▶ **Set problem**
Give the lines from the one containing "Dear [129, 518]" through the last line as a numbered list, leaving out blank lines.

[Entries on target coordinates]
..............................
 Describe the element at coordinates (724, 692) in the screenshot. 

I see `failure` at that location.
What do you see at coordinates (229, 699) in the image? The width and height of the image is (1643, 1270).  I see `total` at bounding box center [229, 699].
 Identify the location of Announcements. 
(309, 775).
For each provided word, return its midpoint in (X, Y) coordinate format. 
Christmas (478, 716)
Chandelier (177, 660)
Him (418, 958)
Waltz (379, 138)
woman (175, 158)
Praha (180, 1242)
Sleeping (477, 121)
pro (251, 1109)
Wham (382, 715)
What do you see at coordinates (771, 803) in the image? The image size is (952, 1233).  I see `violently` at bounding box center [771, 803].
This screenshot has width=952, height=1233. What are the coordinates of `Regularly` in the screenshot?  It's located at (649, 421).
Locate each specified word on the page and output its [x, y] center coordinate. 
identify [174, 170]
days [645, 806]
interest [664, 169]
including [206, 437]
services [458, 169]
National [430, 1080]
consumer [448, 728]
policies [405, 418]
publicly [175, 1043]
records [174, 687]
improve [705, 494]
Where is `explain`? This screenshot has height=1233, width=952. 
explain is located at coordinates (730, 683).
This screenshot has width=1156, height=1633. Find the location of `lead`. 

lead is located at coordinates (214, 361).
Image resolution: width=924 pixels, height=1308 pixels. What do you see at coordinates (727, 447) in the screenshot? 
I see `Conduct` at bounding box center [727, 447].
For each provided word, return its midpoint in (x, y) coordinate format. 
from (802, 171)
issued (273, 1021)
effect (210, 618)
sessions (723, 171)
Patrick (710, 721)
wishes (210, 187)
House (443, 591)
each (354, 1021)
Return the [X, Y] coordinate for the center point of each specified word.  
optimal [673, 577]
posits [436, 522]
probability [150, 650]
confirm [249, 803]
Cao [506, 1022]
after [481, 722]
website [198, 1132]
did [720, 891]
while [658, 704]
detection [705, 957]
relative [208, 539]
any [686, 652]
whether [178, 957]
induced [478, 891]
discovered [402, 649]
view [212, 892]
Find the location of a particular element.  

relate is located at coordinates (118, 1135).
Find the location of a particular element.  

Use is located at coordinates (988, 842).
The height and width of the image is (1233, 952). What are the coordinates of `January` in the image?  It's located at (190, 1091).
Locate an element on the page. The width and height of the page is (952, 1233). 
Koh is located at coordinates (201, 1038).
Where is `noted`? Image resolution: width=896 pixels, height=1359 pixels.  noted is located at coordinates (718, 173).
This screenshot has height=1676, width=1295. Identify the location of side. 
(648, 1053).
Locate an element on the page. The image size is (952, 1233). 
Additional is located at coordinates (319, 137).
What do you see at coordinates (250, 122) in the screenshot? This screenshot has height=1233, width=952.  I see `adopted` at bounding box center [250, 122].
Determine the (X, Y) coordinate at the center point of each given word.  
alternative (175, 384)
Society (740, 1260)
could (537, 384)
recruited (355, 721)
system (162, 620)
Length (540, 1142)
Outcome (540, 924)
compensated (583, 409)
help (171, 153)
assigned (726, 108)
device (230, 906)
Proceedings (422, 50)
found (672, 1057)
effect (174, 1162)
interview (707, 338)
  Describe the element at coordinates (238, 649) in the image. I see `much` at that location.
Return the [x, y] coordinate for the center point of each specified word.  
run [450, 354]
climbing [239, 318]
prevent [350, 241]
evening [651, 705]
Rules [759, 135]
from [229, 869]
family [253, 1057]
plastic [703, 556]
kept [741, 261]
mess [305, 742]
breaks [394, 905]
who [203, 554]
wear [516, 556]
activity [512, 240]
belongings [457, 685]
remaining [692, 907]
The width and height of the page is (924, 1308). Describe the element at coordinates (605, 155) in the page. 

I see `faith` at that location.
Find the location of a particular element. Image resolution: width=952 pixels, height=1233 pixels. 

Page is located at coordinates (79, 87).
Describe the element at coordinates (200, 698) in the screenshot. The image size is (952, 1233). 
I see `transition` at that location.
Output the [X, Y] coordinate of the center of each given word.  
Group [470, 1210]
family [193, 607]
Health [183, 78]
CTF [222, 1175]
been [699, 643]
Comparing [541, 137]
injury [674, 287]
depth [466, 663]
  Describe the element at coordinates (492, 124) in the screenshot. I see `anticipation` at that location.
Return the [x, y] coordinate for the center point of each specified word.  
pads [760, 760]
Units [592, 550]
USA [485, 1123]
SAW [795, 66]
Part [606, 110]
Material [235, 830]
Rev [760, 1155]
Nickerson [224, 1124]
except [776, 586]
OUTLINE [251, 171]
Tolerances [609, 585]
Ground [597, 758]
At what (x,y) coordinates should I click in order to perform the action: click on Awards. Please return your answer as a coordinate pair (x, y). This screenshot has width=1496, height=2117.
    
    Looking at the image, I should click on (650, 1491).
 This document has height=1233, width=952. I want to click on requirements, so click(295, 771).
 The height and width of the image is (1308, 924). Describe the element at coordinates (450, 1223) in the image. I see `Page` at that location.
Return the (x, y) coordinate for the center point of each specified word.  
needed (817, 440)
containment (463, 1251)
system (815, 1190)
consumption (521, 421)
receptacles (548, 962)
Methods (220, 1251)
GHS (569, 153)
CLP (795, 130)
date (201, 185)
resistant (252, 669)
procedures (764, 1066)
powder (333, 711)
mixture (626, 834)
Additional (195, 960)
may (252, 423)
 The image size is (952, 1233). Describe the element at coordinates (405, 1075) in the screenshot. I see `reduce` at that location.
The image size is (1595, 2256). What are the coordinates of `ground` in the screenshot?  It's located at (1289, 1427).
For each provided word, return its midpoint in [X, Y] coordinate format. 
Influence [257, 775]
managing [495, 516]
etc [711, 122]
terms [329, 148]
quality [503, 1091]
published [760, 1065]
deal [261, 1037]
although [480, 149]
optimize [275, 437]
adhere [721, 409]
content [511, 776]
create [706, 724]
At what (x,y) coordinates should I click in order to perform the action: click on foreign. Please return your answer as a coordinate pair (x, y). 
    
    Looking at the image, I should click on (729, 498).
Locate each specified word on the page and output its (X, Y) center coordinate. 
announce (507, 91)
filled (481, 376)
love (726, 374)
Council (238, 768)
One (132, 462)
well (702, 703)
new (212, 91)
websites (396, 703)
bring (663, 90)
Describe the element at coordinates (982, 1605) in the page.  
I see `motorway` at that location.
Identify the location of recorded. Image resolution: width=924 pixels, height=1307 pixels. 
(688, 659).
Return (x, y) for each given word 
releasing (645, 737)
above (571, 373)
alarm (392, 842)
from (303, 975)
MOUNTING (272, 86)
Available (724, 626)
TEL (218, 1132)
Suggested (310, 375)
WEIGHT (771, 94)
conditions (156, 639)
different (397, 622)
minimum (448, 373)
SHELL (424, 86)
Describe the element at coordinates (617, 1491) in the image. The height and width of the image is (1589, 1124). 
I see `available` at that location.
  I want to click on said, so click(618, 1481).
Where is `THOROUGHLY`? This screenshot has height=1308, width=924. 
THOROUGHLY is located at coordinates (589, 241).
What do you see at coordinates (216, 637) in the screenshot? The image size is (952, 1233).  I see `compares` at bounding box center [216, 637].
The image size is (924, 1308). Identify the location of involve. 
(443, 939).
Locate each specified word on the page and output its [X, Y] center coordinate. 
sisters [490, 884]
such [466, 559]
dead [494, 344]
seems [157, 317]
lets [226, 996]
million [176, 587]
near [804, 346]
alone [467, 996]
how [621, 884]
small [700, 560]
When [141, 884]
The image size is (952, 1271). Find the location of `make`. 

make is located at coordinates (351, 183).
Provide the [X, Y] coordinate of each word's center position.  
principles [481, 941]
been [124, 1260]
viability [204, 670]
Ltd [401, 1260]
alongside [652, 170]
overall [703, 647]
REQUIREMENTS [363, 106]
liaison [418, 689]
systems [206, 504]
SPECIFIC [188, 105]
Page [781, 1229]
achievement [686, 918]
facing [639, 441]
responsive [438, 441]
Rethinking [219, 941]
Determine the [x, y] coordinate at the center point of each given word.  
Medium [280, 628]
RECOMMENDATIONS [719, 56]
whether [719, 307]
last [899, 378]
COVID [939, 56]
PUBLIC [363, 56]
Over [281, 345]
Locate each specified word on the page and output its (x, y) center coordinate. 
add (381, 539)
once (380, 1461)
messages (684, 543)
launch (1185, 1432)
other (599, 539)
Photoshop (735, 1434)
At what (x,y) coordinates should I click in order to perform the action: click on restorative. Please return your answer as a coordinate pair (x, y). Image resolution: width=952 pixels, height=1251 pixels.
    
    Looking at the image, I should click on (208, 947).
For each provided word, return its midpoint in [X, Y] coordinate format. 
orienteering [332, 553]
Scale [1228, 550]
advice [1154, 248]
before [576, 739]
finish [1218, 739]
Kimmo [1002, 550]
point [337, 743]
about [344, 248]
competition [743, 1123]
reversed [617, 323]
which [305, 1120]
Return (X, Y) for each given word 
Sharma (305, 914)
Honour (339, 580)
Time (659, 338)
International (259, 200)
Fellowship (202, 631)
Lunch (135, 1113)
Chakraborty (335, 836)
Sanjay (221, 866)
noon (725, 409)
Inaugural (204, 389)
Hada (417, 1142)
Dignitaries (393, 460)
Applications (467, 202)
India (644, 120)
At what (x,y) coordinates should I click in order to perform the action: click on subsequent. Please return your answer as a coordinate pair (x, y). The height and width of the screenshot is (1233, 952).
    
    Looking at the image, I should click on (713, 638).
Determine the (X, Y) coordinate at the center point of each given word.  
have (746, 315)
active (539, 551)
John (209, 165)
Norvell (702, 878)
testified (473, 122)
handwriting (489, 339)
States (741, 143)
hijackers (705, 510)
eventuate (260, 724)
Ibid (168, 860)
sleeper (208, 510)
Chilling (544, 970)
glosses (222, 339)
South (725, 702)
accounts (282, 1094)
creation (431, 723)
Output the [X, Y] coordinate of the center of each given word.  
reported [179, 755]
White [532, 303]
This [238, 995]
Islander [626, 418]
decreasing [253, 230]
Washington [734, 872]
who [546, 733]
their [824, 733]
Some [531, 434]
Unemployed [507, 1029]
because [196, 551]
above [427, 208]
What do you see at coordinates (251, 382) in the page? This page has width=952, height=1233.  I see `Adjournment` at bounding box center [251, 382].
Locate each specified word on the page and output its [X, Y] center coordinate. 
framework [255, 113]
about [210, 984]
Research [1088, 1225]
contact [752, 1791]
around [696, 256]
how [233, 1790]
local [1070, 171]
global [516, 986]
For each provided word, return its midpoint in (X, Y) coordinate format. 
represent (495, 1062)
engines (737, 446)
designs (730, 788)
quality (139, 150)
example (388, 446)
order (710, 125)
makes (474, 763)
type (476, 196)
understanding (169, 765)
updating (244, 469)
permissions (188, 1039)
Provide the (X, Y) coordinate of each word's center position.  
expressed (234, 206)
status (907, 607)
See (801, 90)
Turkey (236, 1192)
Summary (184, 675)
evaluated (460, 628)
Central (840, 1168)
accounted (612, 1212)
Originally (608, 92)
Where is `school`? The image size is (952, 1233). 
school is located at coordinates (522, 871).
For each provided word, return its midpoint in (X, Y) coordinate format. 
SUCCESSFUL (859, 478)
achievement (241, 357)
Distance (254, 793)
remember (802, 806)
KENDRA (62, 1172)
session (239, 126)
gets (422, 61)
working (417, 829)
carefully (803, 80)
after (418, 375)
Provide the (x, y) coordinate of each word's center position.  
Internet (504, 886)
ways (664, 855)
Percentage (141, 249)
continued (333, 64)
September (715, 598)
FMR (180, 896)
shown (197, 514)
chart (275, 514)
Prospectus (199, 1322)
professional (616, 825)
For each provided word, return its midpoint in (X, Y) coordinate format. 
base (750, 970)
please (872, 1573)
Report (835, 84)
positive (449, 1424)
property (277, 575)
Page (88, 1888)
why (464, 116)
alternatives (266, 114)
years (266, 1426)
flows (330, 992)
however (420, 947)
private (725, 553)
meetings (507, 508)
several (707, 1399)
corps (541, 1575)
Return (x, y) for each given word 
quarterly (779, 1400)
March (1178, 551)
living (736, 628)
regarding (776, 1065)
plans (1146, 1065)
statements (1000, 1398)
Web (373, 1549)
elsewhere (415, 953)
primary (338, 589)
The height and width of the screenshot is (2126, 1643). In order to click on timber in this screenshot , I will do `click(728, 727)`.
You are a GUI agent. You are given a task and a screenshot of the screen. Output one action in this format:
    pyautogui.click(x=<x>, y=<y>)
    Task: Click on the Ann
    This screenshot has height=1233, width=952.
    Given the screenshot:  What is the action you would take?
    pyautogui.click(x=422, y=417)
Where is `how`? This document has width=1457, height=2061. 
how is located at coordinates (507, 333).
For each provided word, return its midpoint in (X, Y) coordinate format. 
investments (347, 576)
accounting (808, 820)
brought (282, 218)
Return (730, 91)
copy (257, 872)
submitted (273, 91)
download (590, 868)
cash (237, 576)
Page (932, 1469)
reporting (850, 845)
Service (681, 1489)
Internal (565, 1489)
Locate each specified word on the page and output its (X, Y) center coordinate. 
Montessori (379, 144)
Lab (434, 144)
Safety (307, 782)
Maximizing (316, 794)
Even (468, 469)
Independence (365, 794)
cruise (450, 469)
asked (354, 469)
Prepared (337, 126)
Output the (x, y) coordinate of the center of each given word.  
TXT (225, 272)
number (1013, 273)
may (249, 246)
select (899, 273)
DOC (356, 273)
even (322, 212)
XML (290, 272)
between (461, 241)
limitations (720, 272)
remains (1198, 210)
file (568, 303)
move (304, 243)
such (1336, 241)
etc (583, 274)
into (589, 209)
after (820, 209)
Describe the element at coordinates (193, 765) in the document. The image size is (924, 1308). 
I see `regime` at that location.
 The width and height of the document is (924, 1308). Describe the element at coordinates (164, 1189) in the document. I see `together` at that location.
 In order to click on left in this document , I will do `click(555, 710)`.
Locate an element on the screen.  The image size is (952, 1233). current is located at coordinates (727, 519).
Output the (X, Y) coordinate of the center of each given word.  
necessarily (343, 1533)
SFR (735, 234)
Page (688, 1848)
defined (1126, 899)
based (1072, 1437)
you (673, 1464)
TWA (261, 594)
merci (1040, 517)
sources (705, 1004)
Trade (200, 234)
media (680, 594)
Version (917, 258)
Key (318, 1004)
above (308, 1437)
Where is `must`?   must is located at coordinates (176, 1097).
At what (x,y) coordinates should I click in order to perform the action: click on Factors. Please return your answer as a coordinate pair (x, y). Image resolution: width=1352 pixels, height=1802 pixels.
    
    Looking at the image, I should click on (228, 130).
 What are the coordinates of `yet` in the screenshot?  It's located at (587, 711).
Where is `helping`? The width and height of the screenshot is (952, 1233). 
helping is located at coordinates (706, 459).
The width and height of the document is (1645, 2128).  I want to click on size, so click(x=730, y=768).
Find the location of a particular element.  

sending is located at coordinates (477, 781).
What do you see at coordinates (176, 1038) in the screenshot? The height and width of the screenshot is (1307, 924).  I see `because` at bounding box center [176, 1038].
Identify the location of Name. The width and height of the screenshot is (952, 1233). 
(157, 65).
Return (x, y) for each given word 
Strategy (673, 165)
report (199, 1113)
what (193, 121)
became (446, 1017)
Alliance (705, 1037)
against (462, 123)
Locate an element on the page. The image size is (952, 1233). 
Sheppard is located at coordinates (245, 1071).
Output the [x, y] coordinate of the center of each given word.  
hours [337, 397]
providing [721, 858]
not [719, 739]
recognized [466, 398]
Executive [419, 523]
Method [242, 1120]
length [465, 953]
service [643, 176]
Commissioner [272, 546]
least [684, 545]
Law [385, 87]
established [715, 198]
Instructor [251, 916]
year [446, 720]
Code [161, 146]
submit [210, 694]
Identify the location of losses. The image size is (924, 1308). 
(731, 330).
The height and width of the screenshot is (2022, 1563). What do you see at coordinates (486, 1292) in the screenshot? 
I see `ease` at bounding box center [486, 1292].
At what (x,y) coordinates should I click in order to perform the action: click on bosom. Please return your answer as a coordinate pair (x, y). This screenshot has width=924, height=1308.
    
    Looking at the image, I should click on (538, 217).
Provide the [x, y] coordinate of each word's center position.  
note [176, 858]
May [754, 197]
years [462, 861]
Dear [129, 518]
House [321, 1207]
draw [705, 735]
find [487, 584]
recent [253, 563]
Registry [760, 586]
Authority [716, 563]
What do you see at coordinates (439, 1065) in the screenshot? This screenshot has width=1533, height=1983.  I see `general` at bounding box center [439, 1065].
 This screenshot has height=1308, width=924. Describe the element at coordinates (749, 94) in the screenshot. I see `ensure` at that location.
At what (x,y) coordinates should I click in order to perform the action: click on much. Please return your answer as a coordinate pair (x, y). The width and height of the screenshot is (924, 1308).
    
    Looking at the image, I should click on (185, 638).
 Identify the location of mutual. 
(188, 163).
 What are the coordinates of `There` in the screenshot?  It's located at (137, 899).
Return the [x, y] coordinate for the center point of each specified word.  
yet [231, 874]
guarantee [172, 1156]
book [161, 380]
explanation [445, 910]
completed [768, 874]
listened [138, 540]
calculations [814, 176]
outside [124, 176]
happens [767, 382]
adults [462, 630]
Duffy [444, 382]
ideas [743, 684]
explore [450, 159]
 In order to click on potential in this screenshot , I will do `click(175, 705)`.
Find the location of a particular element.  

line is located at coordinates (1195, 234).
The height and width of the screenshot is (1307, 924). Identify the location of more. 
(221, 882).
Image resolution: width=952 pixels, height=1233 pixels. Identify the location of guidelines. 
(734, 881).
..............................
▶ **Expected output**
1. Dear [129, 518]
2. House [321, 1207]
3. draw [705, 735]
4. find [487, 584]
5. recent [253, 563]
6. Registry [760, 586]
7. Authority [716, 563]
8. What do you see at coordinates (439, 1065) in the screenshot? This screenshot has width=1533, height=1983.  I see `general` at bounding box center [439, 1065].
9.  This screenshot has height=1308, width=924. Describe the element at coordinates (749, 94) in the screenshot. I see `ensure` at that location.
10. At what (x,y) coordinates should I click in order to perform the action: click on much. Please return your answer as a coordinate pair (x, y). The width and height of the screenshot is (924, 1308).
11.     Looking at the image, I should click on (185, 638).
12.  Identify the location of mutual. 
13. (188, 163).
14.  What are the coordinates of `There` in the screenshot?  It's located at (137, 899).
15. Return the [x, y] coordinate for the center point of each specified word.  
16. yet [231, 874]
17. guarantee [172, 1156]
18. book [161, 380]
19. explanation [445, 910]
20. completed [768, 874]
21. listened [138, 540]
22. calculations [814, 176]
23. outside [124, 176]
24. happens [767, 382]
25. adults [462, 630]
26. Duffy [444, 382]
27. ideas [743, 684]
28. explore [450, 159]
29.  In order to click on potential in this screenshot , I will do `click(175, 705)`.
30. Find the location of a particular element.  
31. line is located at coordinates (1195, 234).
32. The height and width of the screenshot is (1307, 924). Identify the location of more. 
33. (221, 882).
34. Image resolution: width=952 pixels, height=1233 pixels. Identify the location of guidelines. 
35. (734, 881).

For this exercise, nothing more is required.